_Task instructions_. From the listing below, pull out the lines that hold "will".

[Exercise materials]

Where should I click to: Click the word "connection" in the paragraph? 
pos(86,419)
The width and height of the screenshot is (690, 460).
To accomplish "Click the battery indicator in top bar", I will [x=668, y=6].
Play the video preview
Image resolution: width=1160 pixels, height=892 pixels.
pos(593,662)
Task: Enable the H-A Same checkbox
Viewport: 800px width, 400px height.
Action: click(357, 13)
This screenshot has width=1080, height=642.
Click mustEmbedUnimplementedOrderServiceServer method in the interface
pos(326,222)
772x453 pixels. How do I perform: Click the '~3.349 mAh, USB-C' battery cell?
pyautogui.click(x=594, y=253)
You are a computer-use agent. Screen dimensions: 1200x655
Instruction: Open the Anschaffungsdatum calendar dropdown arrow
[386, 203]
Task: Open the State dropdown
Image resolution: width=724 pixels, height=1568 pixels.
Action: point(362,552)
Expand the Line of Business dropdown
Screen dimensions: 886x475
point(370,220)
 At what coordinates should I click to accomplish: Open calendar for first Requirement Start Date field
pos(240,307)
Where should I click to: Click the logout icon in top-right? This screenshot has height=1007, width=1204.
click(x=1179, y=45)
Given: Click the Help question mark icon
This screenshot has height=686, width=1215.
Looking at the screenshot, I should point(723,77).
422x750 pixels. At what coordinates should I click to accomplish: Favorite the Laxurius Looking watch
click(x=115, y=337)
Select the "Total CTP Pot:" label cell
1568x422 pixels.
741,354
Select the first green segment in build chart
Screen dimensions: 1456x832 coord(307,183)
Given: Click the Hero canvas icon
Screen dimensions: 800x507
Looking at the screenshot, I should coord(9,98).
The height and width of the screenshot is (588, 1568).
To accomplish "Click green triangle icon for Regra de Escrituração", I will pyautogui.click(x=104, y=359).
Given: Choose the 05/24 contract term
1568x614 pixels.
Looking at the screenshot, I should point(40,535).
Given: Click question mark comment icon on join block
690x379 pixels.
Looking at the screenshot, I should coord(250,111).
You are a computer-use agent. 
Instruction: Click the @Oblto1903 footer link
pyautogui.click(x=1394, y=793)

[/Exercise materials]

_Expected answer_.
To accomplish "Click the battery indicator in top bar", I will [x=668, y=6].
To accomplish "Click green triangle icon for Regra de Escrituração", I will pyautogui.click(x=104, y=359).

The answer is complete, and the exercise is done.